---- Input data

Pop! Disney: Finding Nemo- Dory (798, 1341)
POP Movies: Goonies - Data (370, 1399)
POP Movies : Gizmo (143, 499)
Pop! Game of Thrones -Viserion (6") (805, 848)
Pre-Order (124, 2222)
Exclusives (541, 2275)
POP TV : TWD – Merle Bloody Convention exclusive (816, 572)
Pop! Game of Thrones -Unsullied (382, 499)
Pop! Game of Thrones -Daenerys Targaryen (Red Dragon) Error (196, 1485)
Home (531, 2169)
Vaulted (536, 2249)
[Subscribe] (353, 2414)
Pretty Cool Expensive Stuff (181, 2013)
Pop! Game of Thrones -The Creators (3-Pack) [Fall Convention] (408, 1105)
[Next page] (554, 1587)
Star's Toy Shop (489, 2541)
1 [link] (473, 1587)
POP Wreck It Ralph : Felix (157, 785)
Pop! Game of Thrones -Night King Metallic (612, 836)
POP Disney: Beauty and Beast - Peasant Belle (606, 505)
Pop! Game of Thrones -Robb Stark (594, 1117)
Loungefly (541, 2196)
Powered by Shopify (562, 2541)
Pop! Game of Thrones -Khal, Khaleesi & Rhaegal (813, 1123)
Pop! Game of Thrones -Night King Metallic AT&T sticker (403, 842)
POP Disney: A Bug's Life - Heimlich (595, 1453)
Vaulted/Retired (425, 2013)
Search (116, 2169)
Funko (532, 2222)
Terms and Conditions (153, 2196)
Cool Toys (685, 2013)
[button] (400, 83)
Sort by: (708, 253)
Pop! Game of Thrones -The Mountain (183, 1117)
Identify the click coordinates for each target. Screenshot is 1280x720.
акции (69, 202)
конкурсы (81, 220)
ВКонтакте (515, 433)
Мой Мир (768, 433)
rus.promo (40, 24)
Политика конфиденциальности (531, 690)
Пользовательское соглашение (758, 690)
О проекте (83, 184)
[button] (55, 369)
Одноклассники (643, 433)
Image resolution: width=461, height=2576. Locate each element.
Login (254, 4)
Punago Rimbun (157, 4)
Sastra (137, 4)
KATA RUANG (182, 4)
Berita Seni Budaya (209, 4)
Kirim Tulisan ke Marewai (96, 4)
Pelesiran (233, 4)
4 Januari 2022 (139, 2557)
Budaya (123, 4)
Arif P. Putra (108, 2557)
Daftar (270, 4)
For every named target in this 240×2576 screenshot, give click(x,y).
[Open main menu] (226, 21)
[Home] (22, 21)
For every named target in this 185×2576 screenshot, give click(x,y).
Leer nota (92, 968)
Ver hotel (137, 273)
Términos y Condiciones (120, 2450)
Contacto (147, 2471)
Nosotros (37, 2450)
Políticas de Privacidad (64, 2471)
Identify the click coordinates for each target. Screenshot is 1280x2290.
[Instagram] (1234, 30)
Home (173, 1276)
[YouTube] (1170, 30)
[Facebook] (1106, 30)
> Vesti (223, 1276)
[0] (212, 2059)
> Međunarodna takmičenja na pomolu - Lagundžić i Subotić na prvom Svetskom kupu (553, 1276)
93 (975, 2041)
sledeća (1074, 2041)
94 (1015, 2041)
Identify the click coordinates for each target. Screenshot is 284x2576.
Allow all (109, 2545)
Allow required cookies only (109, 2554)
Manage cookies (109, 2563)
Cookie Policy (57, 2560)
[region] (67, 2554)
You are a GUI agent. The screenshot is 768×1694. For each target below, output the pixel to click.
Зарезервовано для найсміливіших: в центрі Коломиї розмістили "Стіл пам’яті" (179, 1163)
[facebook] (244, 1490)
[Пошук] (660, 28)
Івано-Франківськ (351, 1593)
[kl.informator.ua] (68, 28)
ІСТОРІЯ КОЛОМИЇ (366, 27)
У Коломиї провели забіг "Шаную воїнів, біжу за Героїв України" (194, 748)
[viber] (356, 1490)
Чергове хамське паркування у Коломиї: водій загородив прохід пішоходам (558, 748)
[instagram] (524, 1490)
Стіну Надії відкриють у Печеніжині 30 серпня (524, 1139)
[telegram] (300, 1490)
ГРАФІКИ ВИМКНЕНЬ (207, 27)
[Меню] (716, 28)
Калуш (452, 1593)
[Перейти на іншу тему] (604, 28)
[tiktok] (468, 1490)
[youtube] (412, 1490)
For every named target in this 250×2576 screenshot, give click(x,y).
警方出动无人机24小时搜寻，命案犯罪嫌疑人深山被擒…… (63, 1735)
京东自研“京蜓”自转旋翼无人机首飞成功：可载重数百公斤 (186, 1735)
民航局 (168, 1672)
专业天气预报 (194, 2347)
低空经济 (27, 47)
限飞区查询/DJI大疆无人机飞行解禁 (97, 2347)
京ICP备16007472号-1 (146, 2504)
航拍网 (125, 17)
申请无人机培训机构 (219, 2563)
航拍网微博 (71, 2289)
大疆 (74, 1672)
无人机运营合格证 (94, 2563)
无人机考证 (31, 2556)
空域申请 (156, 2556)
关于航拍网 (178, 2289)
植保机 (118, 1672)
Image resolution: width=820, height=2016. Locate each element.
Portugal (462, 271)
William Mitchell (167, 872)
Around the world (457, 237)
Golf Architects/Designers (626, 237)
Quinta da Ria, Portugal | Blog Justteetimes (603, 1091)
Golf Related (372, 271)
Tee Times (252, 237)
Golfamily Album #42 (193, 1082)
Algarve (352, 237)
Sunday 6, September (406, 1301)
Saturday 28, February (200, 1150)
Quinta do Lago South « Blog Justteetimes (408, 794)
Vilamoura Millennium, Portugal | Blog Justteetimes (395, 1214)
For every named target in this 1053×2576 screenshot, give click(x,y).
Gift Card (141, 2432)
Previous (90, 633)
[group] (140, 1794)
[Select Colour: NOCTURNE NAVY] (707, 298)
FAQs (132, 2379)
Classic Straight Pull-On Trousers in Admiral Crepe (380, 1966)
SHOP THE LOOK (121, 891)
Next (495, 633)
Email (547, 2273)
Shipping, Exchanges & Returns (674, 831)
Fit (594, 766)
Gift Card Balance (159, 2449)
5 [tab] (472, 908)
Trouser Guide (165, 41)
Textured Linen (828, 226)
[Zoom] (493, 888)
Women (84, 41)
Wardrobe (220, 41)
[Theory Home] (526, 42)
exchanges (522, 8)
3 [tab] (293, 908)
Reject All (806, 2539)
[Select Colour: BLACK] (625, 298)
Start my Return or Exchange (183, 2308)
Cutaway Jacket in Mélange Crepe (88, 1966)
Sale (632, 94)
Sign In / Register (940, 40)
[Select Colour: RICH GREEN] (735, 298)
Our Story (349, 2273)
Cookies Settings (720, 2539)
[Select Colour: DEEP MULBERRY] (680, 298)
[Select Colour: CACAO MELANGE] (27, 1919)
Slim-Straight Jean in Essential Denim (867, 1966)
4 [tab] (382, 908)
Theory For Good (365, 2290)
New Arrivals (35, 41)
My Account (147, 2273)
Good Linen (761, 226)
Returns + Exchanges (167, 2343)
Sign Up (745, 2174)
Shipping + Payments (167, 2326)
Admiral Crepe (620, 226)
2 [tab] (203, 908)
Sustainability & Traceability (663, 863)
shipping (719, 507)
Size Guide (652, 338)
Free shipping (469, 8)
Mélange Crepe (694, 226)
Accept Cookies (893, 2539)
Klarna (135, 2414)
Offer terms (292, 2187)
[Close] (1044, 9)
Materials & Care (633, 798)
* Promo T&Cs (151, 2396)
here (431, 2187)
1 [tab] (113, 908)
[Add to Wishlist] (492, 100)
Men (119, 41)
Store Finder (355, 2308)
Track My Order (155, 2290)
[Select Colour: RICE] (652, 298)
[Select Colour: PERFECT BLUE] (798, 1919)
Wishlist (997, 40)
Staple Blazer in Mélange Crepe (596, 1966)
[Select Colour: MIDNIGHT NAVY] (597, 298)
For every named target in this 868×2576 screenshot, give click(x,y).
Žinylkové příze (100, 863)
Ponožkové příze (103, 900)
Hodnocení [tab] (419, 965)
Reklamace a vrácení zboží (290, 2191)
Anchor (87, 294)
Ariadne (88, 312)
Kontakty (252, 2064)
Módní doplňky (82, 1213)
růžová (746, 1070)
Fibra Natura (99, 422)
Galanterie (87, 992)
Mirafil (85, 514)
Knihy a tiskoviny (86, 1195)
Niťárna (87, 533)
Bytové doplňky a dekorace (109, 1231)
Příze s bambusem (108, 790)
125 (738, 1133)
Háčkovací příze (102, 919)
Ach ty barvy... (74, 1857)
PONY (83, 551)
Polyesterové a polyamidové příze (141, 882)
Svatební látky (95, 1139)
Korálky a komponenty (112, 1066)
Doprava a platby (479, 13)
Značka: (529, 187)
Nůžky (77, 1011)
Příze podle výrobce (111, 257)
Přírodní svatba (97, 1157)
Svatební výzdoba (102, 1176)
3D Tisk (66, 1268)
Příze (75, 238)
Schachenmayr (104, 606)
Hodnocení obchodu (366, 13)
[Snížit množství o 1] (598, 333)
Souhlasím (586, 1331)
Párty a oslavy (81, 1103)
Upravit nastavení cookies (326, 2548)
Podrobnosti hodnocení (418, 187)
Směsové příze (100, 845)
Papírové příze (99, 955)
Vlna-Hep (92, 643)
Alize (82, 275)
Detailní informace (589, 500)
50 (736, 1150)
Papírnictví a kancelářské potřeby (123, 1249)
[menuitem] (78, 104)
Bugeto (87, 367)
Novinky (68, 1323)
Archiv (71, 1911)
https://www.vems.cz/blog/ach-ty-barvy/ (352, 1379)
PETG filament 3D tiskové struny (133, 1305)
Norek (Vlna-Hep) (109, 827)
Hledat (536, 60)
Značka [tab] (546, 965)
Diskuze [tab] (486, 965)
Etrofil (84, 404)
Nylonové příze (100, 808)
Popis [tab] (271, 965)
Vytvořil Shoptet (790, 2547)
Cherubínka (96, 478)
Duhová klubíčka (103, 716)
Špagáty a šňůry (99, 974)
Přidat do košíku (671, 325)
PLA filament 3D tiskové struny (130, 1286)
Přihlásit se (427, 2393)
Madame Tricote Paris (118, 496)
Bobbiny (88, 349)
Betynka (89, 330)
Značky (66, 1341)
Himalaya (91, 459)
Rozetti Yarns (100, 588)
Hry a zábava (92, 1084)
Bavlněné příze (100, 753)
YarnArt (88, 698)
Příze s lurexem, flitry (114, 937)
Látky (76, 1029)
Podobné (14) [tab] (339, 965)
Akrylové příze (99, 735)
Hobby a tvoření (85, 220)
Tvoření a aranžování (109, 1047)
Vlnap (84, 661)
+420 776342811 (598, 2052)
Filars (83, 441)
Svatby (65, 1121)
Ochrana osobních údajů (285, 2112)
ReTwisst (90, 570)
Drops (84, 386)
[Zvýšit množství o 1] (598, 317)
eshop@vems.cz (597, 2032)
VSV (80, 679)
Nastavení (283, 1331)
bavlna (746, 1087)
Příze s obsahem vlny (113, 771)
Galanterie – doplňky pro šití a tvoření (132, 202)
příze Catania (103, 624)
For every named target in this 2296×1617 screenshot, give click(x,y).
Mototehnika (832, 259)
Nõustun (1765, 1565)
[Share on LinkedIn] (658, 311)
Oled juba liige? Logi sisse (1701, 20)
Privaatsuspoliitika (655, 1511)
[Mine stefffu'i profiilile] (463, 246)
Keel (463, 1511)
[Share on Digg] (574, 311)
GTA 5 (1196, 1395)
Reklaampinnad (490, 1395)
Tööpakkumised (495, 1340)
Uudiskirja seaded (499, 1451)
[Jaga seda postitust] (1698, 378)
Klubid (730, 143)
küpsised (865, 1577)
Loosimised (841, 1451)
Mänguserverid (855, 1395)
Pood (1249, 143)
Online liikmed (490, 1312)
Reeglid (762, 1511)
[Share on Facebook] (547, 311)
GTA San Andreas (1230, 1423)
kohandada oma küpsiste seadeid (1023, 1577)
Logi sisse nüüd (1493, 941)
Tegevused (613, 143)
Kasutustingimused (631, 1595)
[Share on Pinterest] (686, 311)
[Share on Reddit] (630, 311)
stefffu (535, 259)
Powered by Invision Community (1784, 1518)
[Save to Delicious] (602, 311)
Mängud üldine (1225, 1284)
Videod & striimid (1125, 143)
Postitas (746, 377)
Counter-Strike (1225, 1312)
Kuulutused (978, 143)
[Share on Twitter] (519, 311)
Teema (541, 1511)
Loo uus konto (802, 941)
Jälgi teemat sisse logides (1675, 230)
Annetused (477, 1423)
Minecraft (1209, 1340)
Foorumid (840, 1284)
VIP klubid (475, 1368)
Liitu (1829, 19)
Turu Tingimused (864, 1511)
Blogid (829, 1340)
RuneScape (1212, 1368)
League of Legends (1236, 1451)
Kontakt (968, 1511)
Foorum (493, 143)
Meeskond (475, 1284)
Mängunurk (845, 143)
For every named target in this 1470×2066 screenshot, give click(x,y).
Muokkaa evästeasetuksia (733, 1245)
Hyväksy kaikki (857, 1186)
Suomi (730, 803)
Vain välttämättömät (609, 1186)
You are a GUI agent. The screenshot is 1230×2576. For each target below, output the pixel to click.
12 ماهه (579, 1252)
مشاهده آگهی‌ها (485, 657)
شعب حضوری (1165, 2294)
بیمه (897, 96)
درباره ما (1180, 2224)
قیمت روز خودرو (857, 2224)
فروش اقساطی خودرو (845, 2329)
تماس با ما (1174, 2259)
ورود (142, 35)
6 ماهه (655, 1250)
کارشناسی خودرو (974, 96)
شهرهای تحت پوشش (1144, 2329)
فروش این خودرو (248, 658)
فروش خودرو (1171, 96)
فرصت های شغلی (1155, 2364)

--------

### Your instructions
The listing above holds a line with "О проекте (83, 184)" and a line with "[0] (212, 2059)". Print the stretch from the first through the second, exactly and alone.

### Solution to the problem
О проекте (83, 184)
[button] (55, 369)
Одноклассники (643, 433)
Image resolution: width=461, height=2576. Locate each element.
Login (254, 4)
Punago Rimbun (157, 4)
Sastra (137, 4)
KATA RUANG (182, 4)
Berita Seni Budaya (209, 4)
Kirim Tulisan ke Marewai (96, 4)
Pelesiran (233, 4)
4 Januari 2022 (139, 2557)
Budaya (123, 4)
Arif P. Putra (108, 2557)
Daftar (270, 4)
For every named target in this 240×2576 screenshot, give click(x,y).
[Open main menu] (226, 21)
[Home] (22, 21)
For every named target in this 185×2576 screenshot, give click(x,y).
Leer nota (92, 968)
Ver hotel (137, 273)
Términos y Condiciones (120, 2450)
Contacto (147, 2471)
Nosotros (37, 2450)
Políticas de Privacidad (64, 2471)
Identify the click coordinates for each target. Screenshot is 1280x2290.
[Instagram] (1234, 30)
Home (173, 1276)
[YouTube] (1170, 30)
[Facebook] (1106, 30)
> Vesti (223, 1276)
[0] (212, 2059)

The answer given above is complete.